Prompt 1 -
In one to three sentences, explain why the passage on database data types lists an employee number in a payroll pay register under references to other tables.
Prompt 2 -
Duplicate word for word the stretch of the passage on database data types from "References to other" through "dollars and cents).".

If answers to such questions could be displayed quickly on the screen and the user could move around the globe in search of answers of evolving clarity, you would have done a reasonable job as a developer. The data attributes needed to answer these auxiliary questions might be of importance during the data acquisition process as well as the data modeling process.

Not too surprisingly, data considerations are a major element for each step in the application development process. The following outlines some of the typical data concerns you probably need to address.

Types of Data

In general, there are five categories of data that make up a database:

Physical measurements - this includes any form of measurement or count. Typical attributes include geographic location, height, weight, length, time, population, density, mass, volume, pressure, etc. These are measured in appropriate units and represented with appropriate resolution.
References to other tables - usually defined identifiers such as employee number. For example, in a payroll system, an employee number in a pay register may identify an entry in another table that contains the employee's age, address, telephone number, position, etc.
Monetary data - usually measured in a specific currency (for example, US dollars) and represented with a specific resolution (for example, dollars and cents).
Free-form descriptive material such as text (for example, "This area is considered as a wildlife sanctuary under legislation enacted in 1967 by ...".
Multi-media material such as images, audio, video, etc.

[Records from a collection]
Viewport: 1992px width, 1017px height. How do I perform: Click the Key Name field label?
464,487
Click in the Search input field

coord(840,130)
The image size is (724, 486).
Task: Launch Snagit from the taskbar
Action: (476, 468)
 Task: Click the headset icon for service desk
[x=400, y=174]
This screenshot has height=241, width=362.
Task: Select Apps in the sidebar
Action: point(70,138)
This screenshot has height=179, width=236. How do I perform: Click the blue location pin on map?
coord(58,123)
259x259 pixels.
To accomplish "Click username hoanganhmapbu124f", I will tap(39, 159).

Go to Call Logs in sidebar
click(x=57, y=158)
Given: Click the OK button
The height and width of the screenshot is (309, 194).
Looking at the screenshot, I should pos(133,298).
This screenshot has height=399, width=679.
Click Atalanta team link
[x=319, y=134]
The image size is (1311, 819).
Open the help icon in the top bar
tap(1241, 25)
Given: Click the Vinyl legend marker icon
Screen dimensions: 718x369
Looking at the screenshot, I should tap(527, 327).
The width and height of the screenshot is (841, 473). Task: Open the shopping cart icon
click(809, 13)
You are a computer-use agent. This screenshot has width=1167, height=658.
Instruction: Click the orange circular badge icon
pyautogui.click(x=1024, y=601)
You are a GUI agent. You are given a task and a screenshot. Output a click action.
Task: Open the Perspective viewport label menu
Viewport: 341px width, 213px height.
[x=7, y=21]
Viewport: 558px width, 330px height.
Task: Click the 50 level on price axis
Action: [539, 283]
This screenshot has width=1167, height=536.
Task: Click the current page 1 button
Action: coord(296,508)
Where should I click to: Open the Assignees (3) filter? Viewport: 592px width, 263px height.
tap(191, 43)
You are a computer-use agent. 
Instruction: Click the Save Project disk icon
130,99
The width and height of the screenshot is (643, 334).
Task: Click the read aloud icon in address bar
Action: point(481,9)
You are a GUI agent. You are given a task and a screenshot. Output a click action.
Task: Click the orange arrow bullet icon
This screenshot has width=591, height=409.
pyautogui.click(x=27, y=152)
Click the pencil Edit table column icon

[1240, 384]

Expected output 1 -
An employee number in a pay register may identify an entry in another table. That other table holds the employee's age, address, telephone number, position, and similar details.

Expected output 2 -
References to other tables - usually defined identifiers such as employee number. For example, in a payroll system, an employee number in a pay register may identify an entry in another table that contains the employee's age, address, telephone number, position, etc.
Monetary data - usually measured in a specific currency (for example, US dollars) and represented with a specific resolution (for example, dollars and cents).